Alckmin assina decreto que reestrutura comitê do Programa Nuclear Brasileiro
Colegiado deve colaborar na formulação de políticas públicas para o setor e acompanhar a implementação das ações estratégicas


Jaime Lima
O presidente em exercício e ministro da Indústria, Geraldo Alckmin (PSB), assinou nesta segunda-feira (23) o Decreto nº 12.852, de 20 de fevereiro de 2026, que estabelece novas diretrizes, competências e regras de funcionamento do colegiado responsável por assessorar o presidente da República na formulação e supervisão do Programa Nuclear Brasileiro.
Pelo texto, um comitê será encarregado de definir diretrizes e metas para o desenvolvimento do Programa Nuclear Brasileiro e supervisionar sua execução. Entre as atribuições estão propor atualizações à Política Nuclear Brasileira, colaborar na formulação de políticas públicas para o setor e acompanhar a implementação das ações estratégicas.

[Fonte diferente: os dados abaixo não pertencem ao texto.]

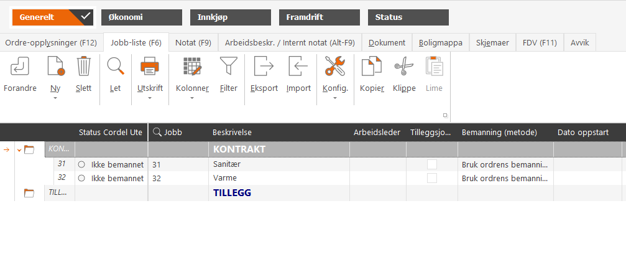Image resolution: width=626 pixels, height=254 pixels.
Task: Open the Utskrift dropdown arrow
Action: point(150,98)
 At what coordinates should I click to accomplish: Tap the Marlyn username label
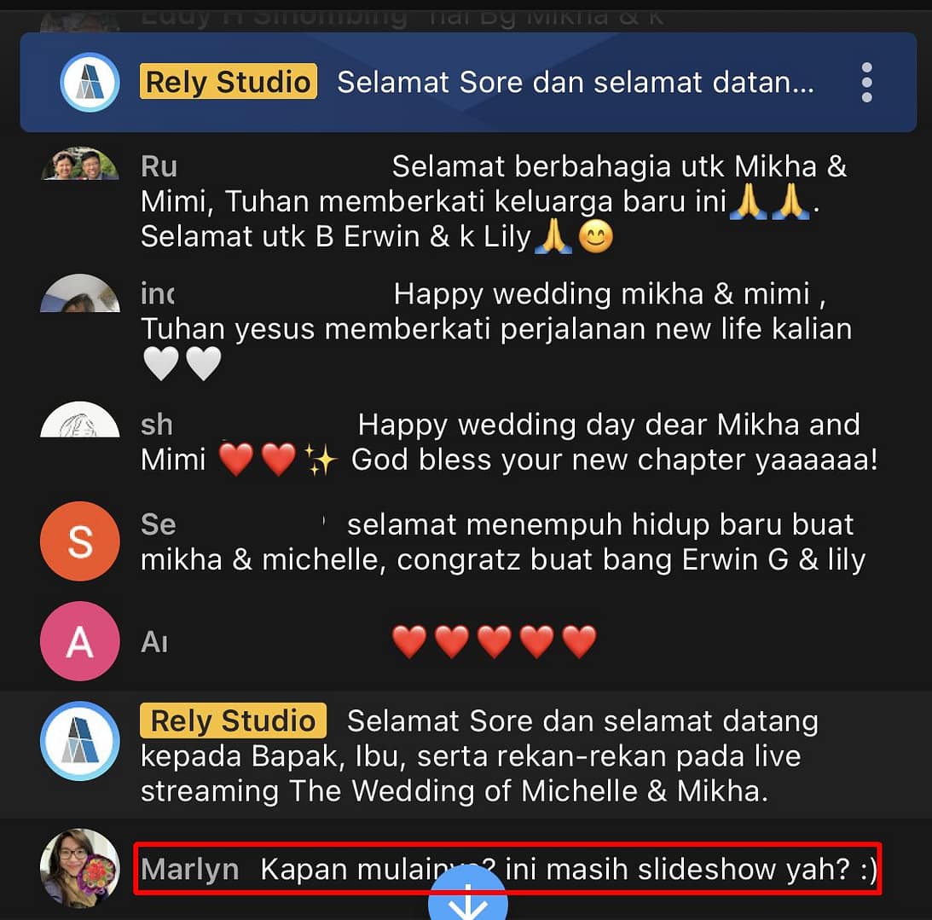(189, 869)
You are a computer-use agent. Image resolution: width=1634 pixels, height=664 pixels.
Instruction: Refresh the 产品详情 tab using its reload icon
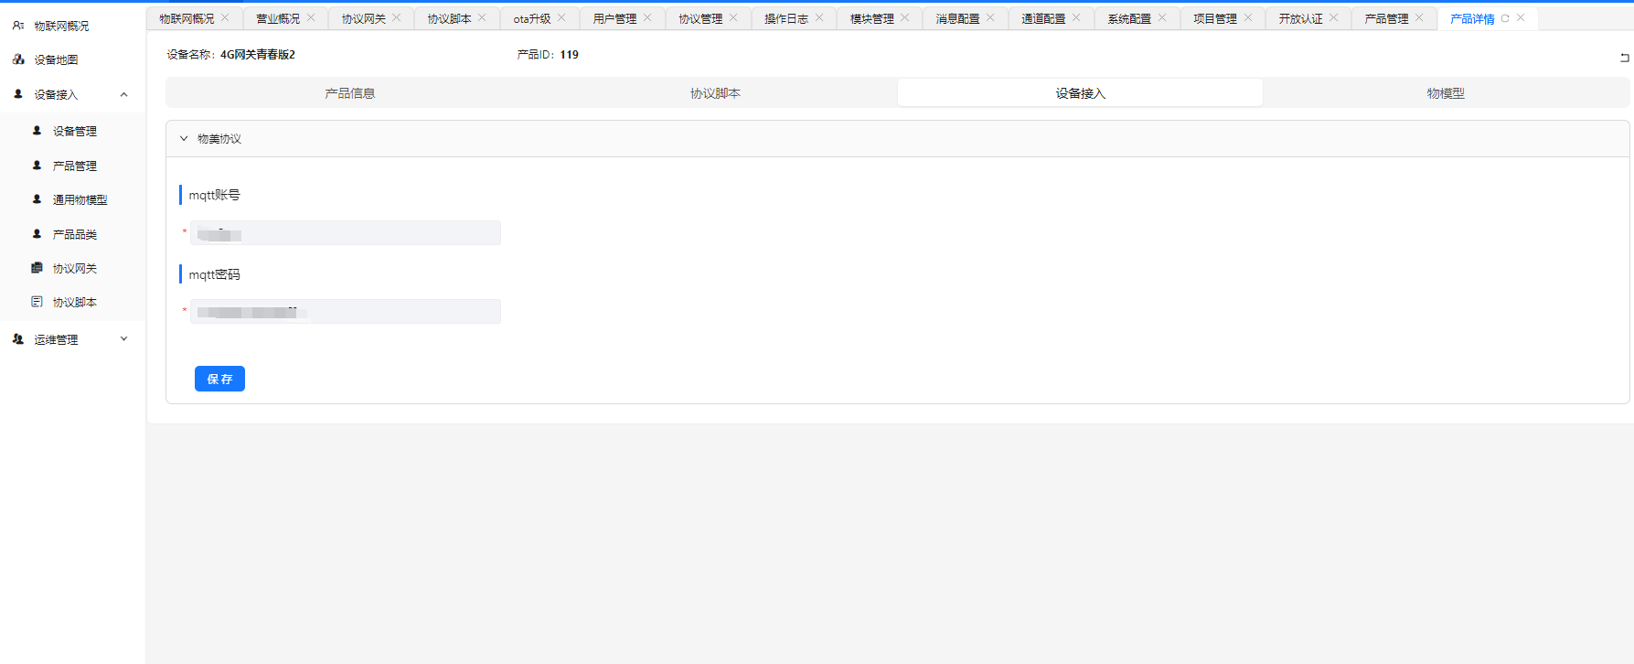[x=1505, y=18]

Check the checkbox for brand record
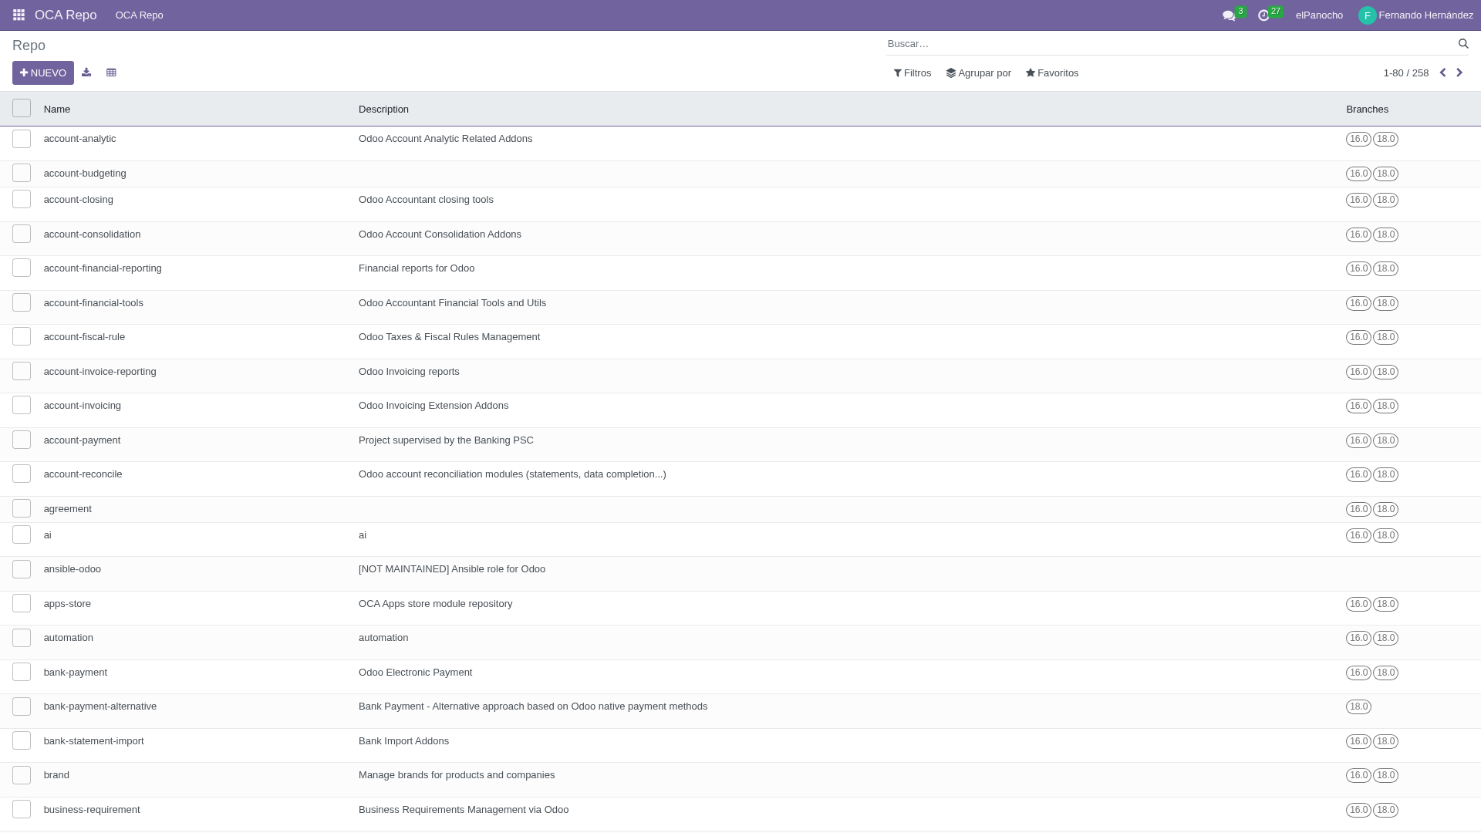[22, 774]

O colegiado será composto por ministros de Estado e coordenado pelo Gabinete de Segurança Institucional da Presidência da República (GSI). Integram o grupo representantes da Casa Civil, Agricultura, Ciência e Tecnologia, Defesa, Desenvolvimento, Educação, Gestão, Meio Ambiente, Minas e Energia, Planejamento, Relações Exteriores e Saúde.

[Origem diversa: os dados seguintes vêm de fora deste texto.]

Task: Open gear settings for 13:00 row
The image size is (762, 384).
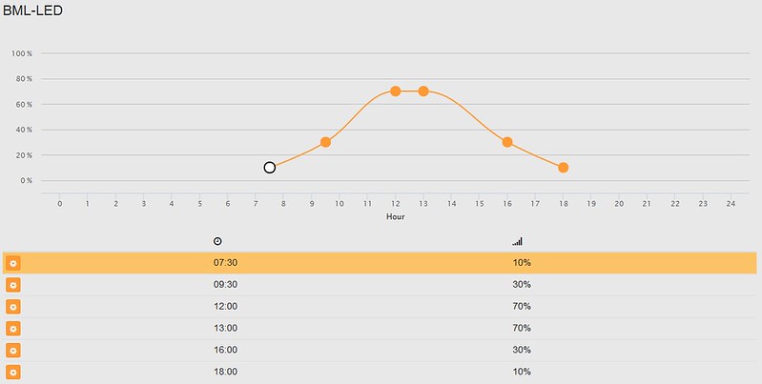Action: click(13, 329)
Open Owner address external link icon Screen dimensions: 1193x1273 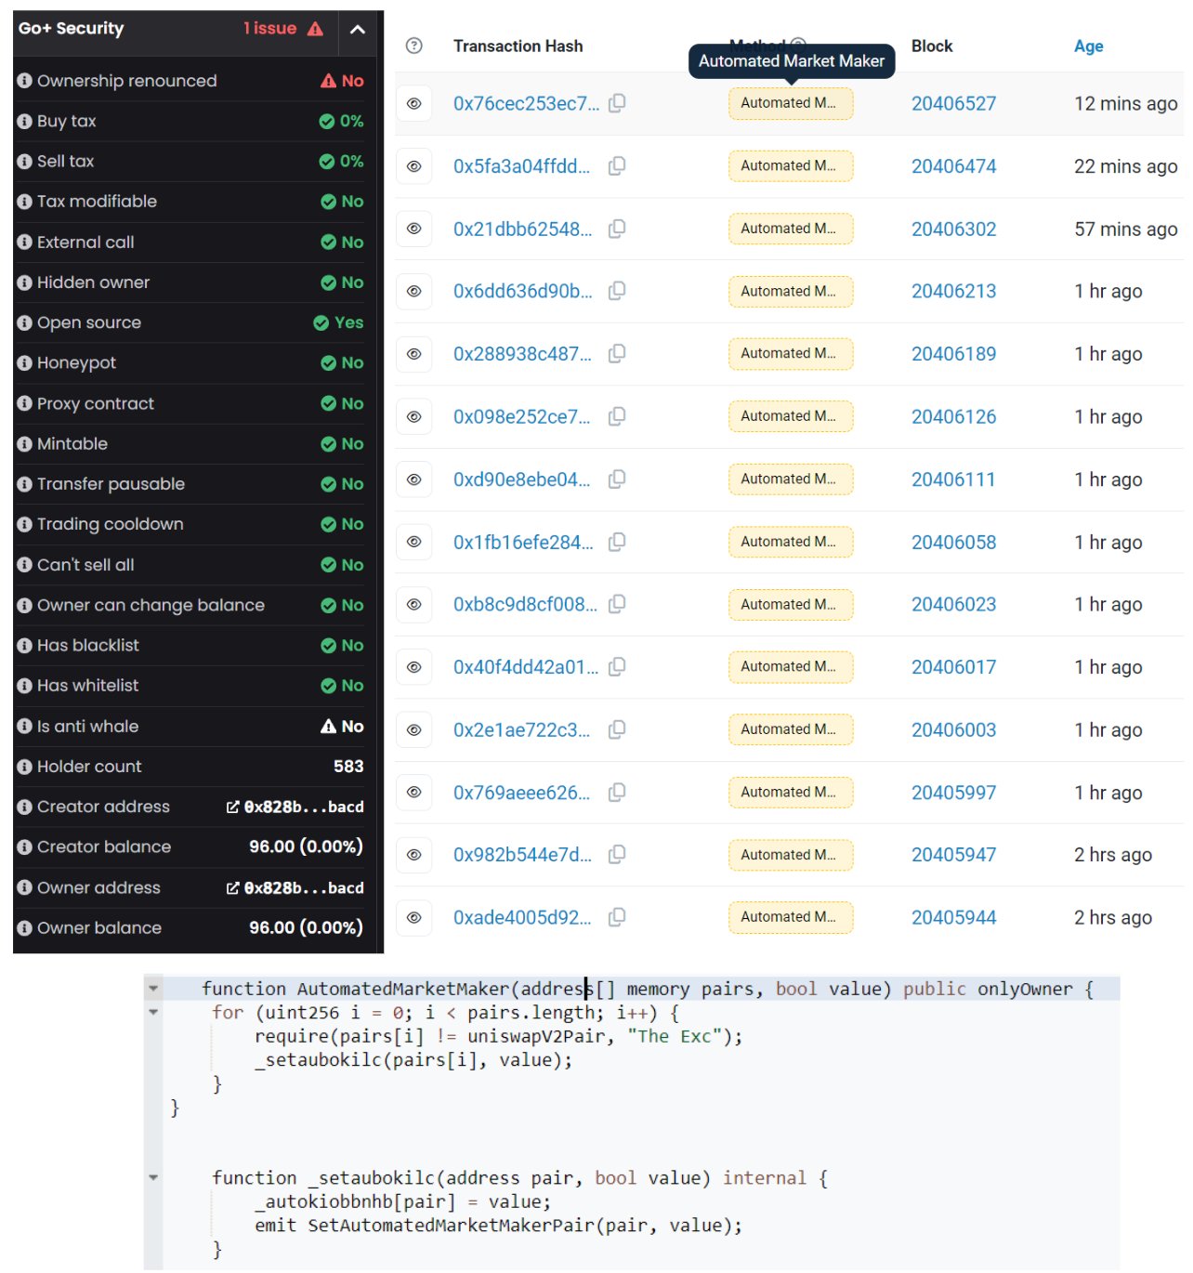tap(233, 888)
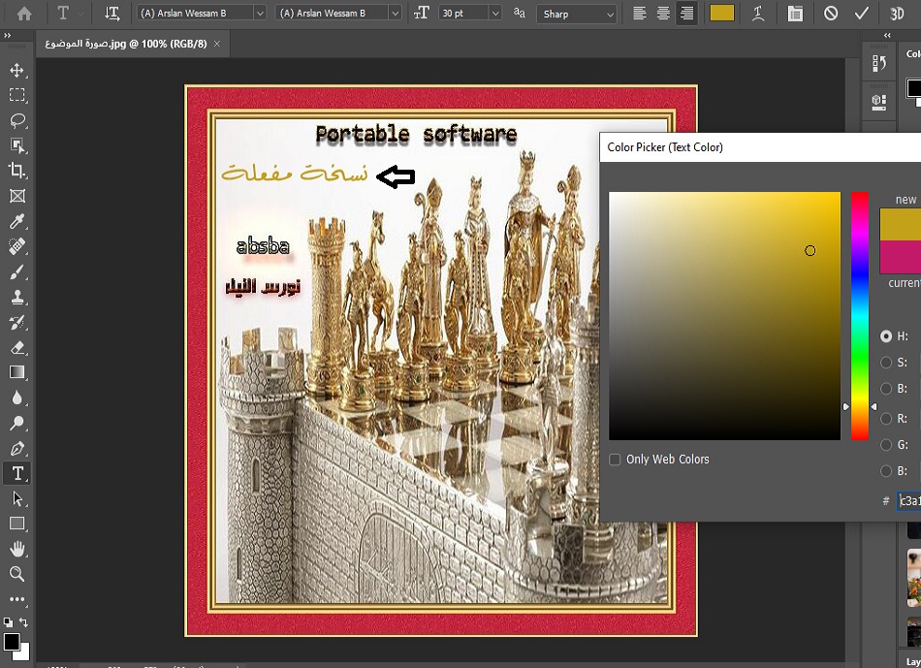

O decreto também cria um Subcomitê-Executivo, formado pelos secretários-executivos das pastas integrantes, com a função de articular e acompanhar a execução do programa. O grupo contará ainda com convidados permanentes, sem direito a voto, de órgãos e empresas do setor nuclear, como a Comissão Nacional de Energia Nuclear (CNEN), a Eletronuclear, a Indústrias Nucleares do Brasil (INB) e a Empresa de Pesquisa Energética (EPE).
O Comitê deverá se reunir ordinariamente uma vez por ano. Já o Subcomitê-Executivo terá reuniões semestrais. O texto também prevê a criação de grupos de trabalho temporários para elaboração de estudos e implementação de iniciativas estratégicas.
O novo decreto revoga a norma anterior, de 2019, e entra em vigor na data de sua publicação.